-- Opening Marker --
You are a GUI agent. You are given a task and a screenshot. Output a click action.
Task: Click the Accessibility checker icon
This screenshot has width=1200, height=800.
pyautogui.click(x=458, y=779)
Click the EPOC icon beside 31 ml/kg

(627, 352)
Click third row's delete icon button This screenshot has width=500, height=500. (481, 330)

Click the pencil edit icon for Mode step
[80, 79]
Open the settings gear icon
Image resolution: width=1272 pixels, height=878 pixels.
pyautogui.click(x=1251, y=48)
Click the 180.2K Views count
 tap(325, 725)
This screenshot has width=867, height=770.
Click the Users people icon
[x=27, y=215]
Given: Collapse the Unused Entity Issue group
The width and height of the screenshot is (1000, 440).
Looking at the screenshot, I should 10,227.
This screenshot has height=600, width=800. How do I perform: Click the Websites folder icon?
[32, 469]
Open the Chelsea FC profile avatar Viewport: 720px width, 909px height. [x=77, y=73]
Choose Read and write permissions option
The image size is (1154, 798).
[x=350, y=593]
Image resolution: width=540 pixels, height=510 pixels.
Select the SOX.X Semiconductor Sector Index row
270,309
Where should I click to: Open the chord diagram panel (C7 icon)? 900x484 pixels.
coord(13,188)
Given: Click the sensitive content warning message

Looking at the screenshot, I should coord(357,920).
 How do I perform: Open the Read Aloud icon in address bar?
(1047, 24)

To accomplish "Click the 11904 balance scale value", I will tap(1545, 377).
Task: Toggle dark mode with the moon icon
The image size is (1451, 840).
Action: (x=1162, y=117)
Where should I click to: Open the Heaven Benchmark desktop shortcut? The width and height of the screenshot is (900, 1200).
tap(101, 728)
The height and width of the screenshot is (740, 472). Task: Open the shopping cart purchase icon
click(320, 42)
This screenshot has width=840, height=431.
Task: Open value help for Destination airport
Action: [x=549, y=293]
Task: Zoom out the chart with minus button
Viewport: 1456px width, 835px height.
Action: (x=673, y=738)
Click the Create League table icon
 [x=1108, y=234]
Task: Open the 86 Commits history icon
-- Closing Marker --
- _Brief_
Give back every entry exactly, with nothing left out.

- _Answer space_
You are a GUI agent. You are given a task and a screenshot. Output a click action.
Task: Click the Accessibility checker icon
This screenshot has width=1200, height=800.
pyautogui.click(x=458, y=779)
Click the EPOC icon beside 31 ml/kg

(627, 352)
Click third row's delete icon button This screenshot has width=500, height=500. (481, 330)

Click the pencil edit icon for Mode step
[80, 79]
Open the settings gear icon
Image resolution: width=1272 pixels, height=878 pixels.
pyautogui.click(x=1251, y=48)
Click the 180.2K Views count
 tap(325, 725)
This screenshot has width=867, height=770.
Click the Users people icon
[x=27, y=215]
Given: Collapse the Unused Entity Issue group
The width and height of the screenshot is (1000, 440).
Looking at the screenshot, I should 10,227.
This screenshot has height=600, width=800. How do I perform: Click the Websites folder icon?
[32, 469]
Open the Chelsea FC profile avatar Viewport: 720px width, 909px height. [x=77, y=73]
Choose Read and write permissions option
The image size is (1154, 798).
[x=350, y=593]
Image resolution: width=540 pixels, height=510 pixels.
Select the SOX.X Semiconductor Sector Index row
270,309
Where should I click to: Open the chord diagram panel (C7 icon)? 900x484 pixels.
coord(13,188)
Given: Click the sensitive content warning message

Looking at the screenshot, I should coord(357,920).
 How do I perform: Open the Read Aloud icon in address bar?
(1047, 24)

To accomplish "Click the 11904 balance scale value", I will tap(1545, 377).
Task: Toggle dark mode with the moon icon
The image size is (1451, 840).
Action: (x=1162, y=117)
Where should I click to: Open the Heaven Benchmark desktop shortcut? The width and height of the screenshot is (900, 1200).
tap(101, 728)
The height and width of the screenshot is (740, 472). Task: Open the shopping cart purchase icon
click(320, 42)
This screenshot has width=840, height=431.
Task: Open value help for Destination airport
Action: [x=549, y=293]
Task: Zoom out the chart with minus button
Viewport: 1456px width, 835px height.
Action: (x=673, y=738)
Click the Create League table icon
 [x=1108, y=234]
Task: Open the 86 Commits history icon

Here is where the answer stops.